START DATA IN THIS EXERCISE
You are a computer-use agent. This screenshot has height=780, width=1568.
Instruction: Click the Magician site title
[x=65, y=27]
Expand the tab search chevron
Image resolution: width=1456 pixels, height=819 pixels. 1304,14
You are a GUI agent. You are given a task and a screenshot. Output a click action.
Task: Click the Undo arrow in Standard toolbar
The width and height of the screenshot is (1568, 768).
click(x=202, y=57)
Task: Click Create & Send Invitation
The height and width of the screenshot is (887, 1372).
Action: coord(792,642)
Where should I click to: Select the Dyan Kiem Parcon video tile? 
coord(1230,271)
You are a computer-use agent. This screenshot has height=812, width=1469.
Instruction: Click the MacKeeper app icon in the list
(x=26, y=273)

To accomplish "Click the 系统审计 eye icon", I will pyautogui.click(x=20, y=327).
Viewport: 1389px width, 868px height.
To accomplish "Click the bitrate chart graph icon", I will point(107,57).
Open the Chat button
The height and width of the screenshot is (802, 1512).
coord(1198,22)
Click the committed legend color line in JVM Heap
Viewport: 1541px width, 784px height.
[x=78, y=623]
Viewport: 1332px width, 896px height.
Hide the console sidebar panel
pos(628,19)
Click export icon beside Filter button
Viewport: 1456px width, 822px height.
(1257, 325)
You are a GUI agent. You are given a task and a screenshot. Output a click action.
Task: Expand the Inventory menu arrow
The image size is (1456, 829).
END DATA IN THIS EXERCISE
- [PROBLEM DESCRIPTION]
Retype each entry exactly, missing none.

- [TASK ANSWER]
You are a computer-use agent. This screenshot has height=780, width=1568.
Instruction: Click the Magician site title
[x=65, y=27]
Expand the tab search chevron
Image resolution: width=1456 pixels, height=819 pixels. 1304,14
You are a GUI agent. You are given a task and a screenshot. Output a click action.
Task: Click the Undo arrow in Standard toolbar
The width and height of the screenshot is (1568, 768).
click(x=202, y=57)
Task: Click Create & Send Invitation
The height and width of the screenshot is (887, 1372).
Action: coord(792,642)
Where should I click to: Select the Dyan Kiem Parcon video tile? 
coord(1230,271)
You are a computer-use agent. This screenshot has height=812, width=1469.
Instruction: Click the MacKeeper app icon in the list
(x=26, y=273)

To accomplish "Click the 系统审计 eye icon", I will pyautogui.click(x=20, y=327).
Viewport: 1389px width, 868px height.
To accomplish "Click the bitrate chart graph icon", I will point(107,57).
Open the Chat button
The height and width of the screenshot is (802, 1512).
coord(1198,22)
Click the committed legend color line in JVM Heap
Viewport: 1541px width, 784px height.
[x=78, y=623]
Viewport: 1332px width, 896px height.
Hide the console sidebar panel
pos(628,19)
Click export icon beside Filter button
Viewport: 1456px width, 822px height.
(1257, 325)
You are a GUI agent. You are given a task and a screenshot. Output a click action.
Task: Expand the Inventory menu arrow
The image size is (1456, 829).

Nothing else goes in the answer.